A function that takes a single dependent variable with a vector of explanatory variable names (continuous or categorical variables) to produce a summary table.

summary_factorlist(
  .data,
  dependent = NULL,
  explanatory = NULL,
  formula = NULL,
  cont = "mean",
  cont_nonpara = NULL,
  cont_cut = 5,
  cont_range = TRUE,
  p = FALSE,
  p_cont_para = "aov",
  p_cat = "chisq",
  column = TRUE,
  total_col = FALSE,
  orderbytotal = FALSE,
  digits = c(1, 1, 3, 1, 0),
  na_include = FALSE,
  na_include_dependent = FALSE,
  na_complete_cases = FALSE,
  na_to_p = FALSE,
  na_to_prop = TRUE,
  fit_id = FALSE,
  add_dependent_label = FALSE,
  dependent_label_prefix = "Dependent: ",
  dependent_label_suffix = "",
  add_col_totals = FALSE,
  include_col_totals_percent = TRUE,
  col_totals_rowname = NULL,
  col_totals_prefix = "",
  add_row_totals = FALSE,
  include_row_totals_percent = TRUE,
  include_row_missing_col = TRUE,
  row_totals_colname = "Total N",
  row_missing_colname = "Missing N",
  catTest = NULL,
  weights = NULL
)

Arguments

.data

Dataframe.

dependent

Character vector of length 1: name of dependent variable (2 to 5 factor levels).

explanatory

Character vector of any length: name(s) of explanatory variables.

formula

an object of class "formula" (or one that can be coerced to that class). Optional instead of standard dependent/explanatory format. Do not include if using dependent/explanatory.

cont

Summary for continuous explanatory variables: "mean" (standard deviation) or "median" (interquartile range). If "median" then non-parametric hypothesis test performed (see below).

cont_nonpara

Numeric vector of form e.g. c(1,2). Specify which variables to perform non-parametric hypothesis tests on and summarise with "median".

cont_cut

Numeric: number of unique values in continuous variable at which to consider it a factor.

cont_range

Logical. Median is show with 1st and 3rd quartiles.

p

Logical: Include null hypothesis statistical test.

p_cont_para

Character. Continuous variable parametric test. One of either "aov" (analysis of variance) or "t.test" for Welch two sample t-test. Note continuous non-parametric test is always Kruskal Wallis (kruskal.test) which in two-group setting is equivalent to Mann-Whitney U /Wilcoxon rank sum test.
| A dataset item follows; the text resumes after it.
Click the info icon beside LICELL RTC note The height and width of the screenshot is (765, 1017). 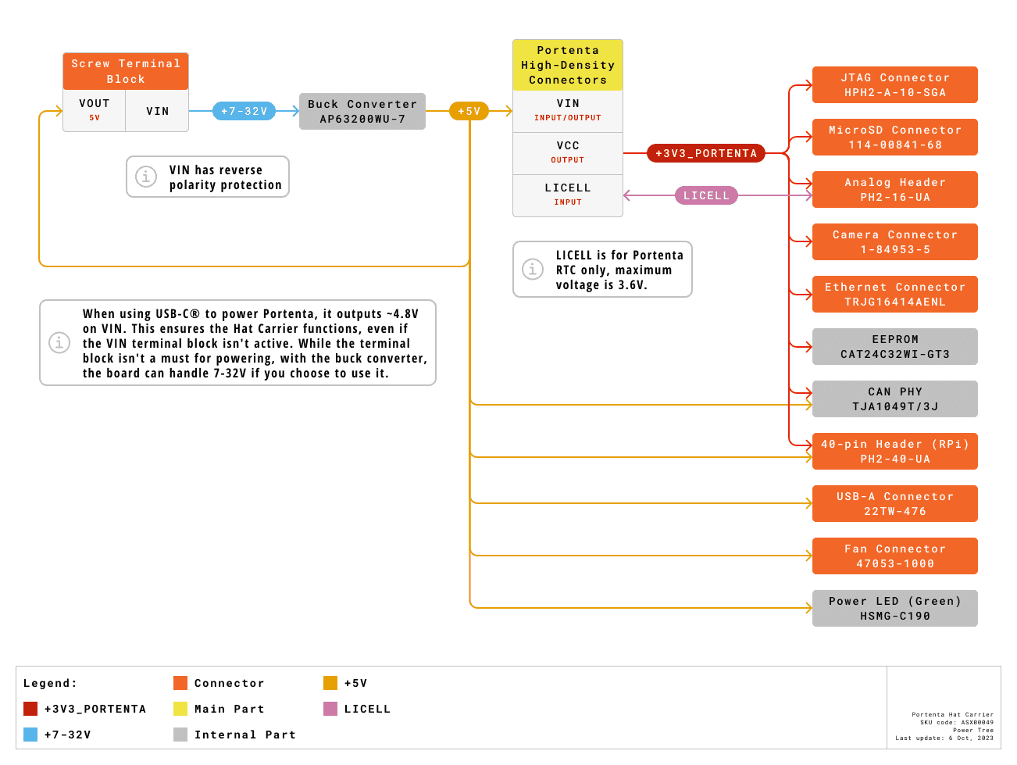[533, 270]
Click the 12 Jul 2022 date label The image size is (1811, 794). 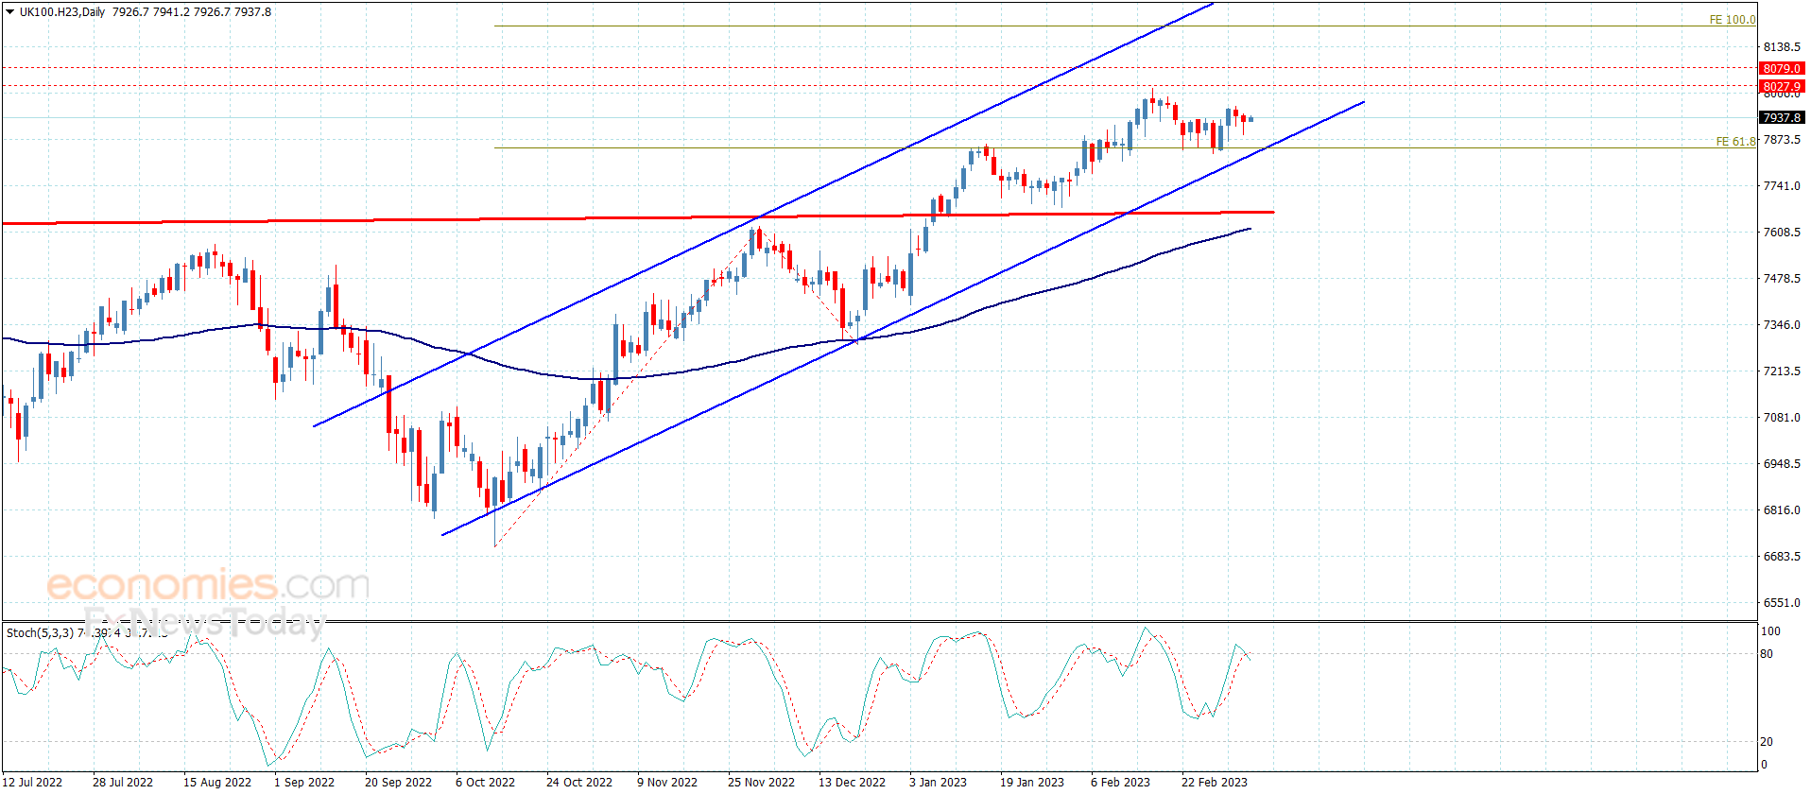33,782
For continous dependent and continuous explanatory, the parametric test p-value returned is for the Pearson correlation coefficient. The non-parametric equivalent is for the p-value for the Spearman correlation coefficient.

p_cat

Character. Categorical variable test. One of either "chisq" or "fisher".

column

Logical: Compute margins by column rather than row.

total_col

Logical: include a total column summing across factor levels.

orderbytotal

Logical: order final table by total column high to low.

digits

Number of digits to round to (1) mean/median, (2) standard deviation / interquartile range, (3) p-value, (4) count percentage, (5) weighted count.

na_include

Logical: make explanatory variables missing data explicit (NA).

na_include_dependent

Logical: make dependent variable missing data explicit.

na_complete_cases

Logical: include only rows with complete data.

na_to_p

Logical: include missing as group in statistical test.

na_to_prop

Logical: include missing in calculation of column proportions.

fit_id

Logical: allows merging via finalfit_merge.

add_dependent_label

Add the name of the dependent label to the top left of table.

dependent_label_prefix

Add text before dependent label.

dependent_label_suffix

Add text after dependent label.

add_col_totals

Logical. Include column total n.

include_col_totals_percent

Include column percentage of total.

col_totals_rowname

Logical. Row name for column totals.

col_totals_prefix

Character. Prefix to column totals, e.g. "N=".

add_row_totals

Logical. Include row totals. Note this differs from total_col above particularly for continuous explanatory variables.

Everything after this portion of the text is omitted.